A plan to make the federal government share its spectrum with the wireless industry is being met with skepticism by an FCC commissioner and the wireless industry.
An advisory council to President Barack Obama put out a report last week favoring Wi-Fi-style spectrum sharing for federal spectrum, instead of reallocating the airwaves to commercial users.
The report recommends identifying 1,000 MHz of federal spectrum for “shared use superhighways.”
FCC commissioner Ajit Pai said he has “serious concerns about the report’s apparent dismissal of clearing and reallocating federal spectrum for commercial use.”
Though “spectrum sharing has its place … I continue to believe that clearing federal spectrum bands and reallocating them for exclusive commercial use is a critical component of any sensible spectrum strategy,” he said.
The wireless industry has long eyed the spectrum as a possible source of additional capacity for traffic-laden networks, but a recent NTIA report threw cold water on the possibility of moving federal users off the airwaves entirely and recommended alternative solutions such as spectrum sharing.
The new report from the President’s Council of Advisors on Science and Technology touted spectrum sharing as a solution to the standoff. The approach would look similar to the FCC’s use of television white space spectrum, which makes use of empty frequencies between broadcast channels.
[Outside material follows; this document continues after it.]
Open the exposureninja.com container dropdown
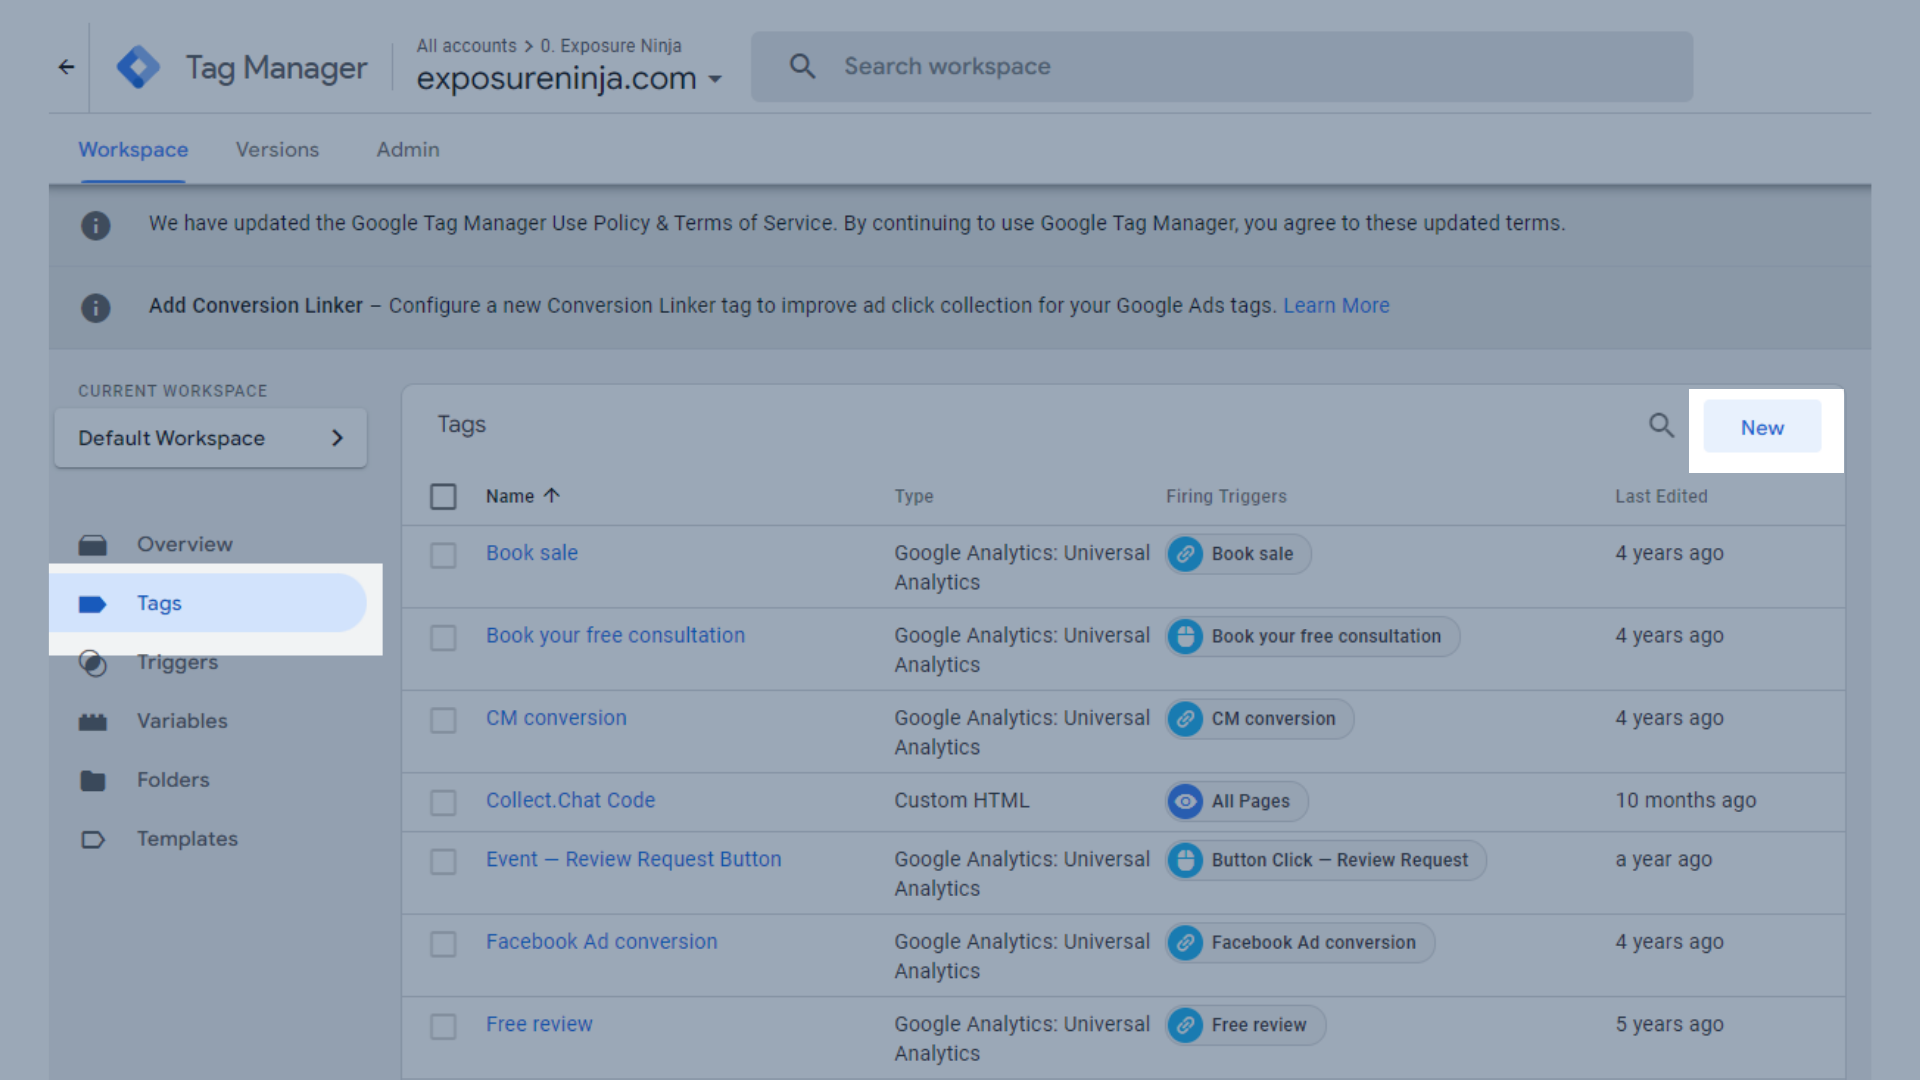Image resolution: width=1920 pixels, height=1080 pixels. pos(714,79)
“Spectrum sharing can take a number of forms, but its purpose is to ensure that when the primary user does not need the spectrum, another party can put it to good use, as opposed to allowing it to remain fallow,” Jason Furman, deputy director of the National Economic Council, and John Holdren, director of the Office of Science and Technology Policy, wrote in a co-authored blog on the White House website.
“While a government communications or radar system may depend on spectrum being available in certain places at specific times, that spectrum can be freed up for commercial purposes at other times and places while respecting the paramount needs of the federal system,” they said.
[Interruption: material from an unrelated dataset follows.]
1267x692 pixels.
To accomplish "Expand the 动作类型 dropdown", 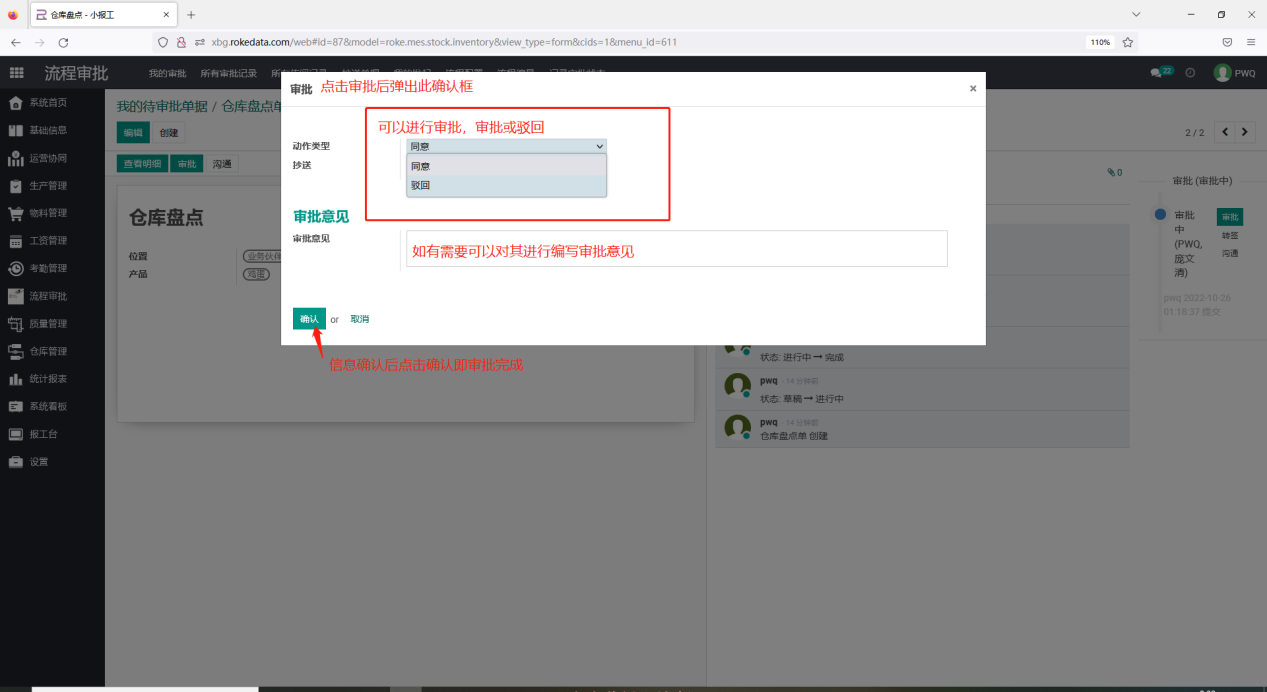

Furman and Holdren conceded that spectrum sharing would bring some challenges, “requiring careful coordination between users to avoid harmful interference. In some cases, the simpler approach may be for federal agencies to relocate their systems entirely out of their existing spectrum bands into alternative bands.”
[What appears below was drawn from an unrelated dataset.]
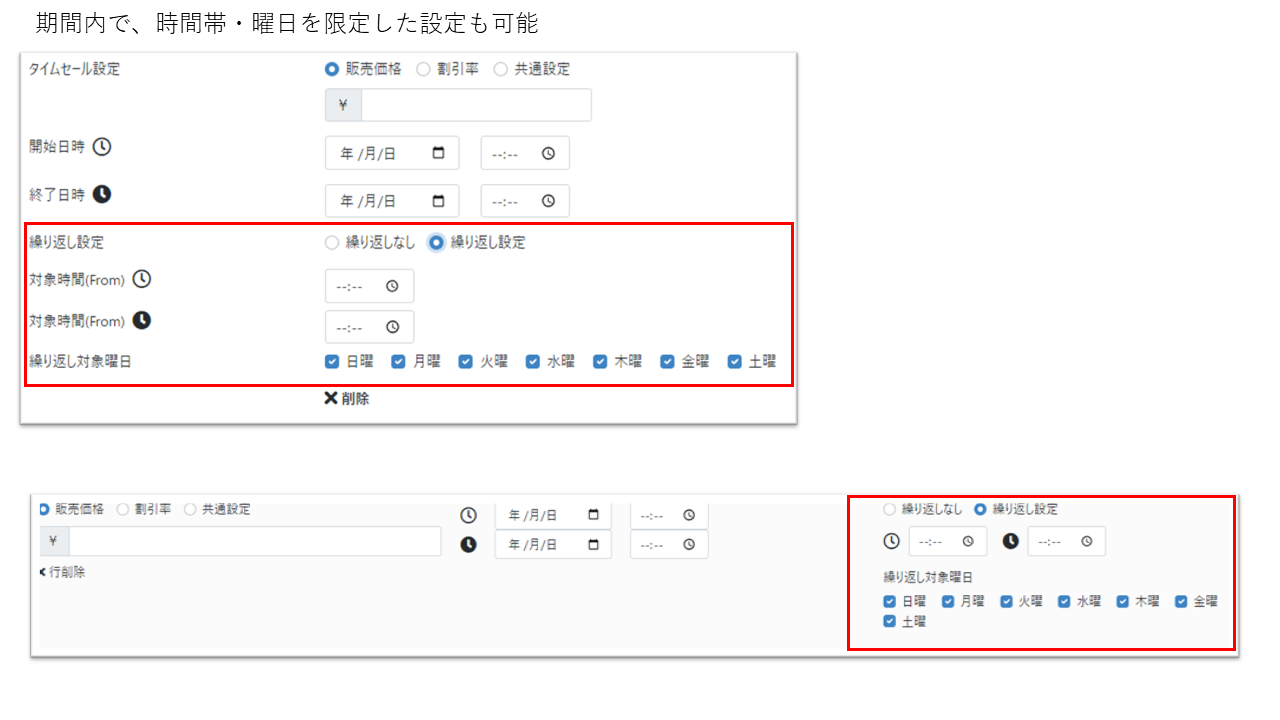Select 共通設定 radio in the bottom panel

pyautogui.click(x=190, y=509)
CTIA commended the government for finding “creative approaches” to solving the spectrum crunch but expressed some reservations about sharing spectrum in lieu of clearing it.
“It is sensible to investigate creative approaches for making federal government spectrum commercially available, including the development of certain sharing capabilities,” CTIA regulatory affairs executive Chris Guttman-McCabe said. “At the same time, and as Congress recognized in the recently passed spectrum legislation, the gold standard for deployment of ubiquitous mobile broadband networks remains cleared spectrum.”
Joan Marsh, vice president of federal regulatory affairs for AT&T, said in a blog post that the operator is “concerned with the report’s primary conclusion that ‘the norm for spectrum use should be sharing, not exclusivity.’ The report fails to recognize the benefits of exclusive use licenses, which are well known.”
FCC commissioner Jessica Rosenworcel did not share the reservations of commissioner Pai, calling the report “a good place to start.” None of the other FCC commissioners issued comments about the report. Chairman Julius Genachowski said he would issue draft regulations reflecting the report’s recommendations later this year.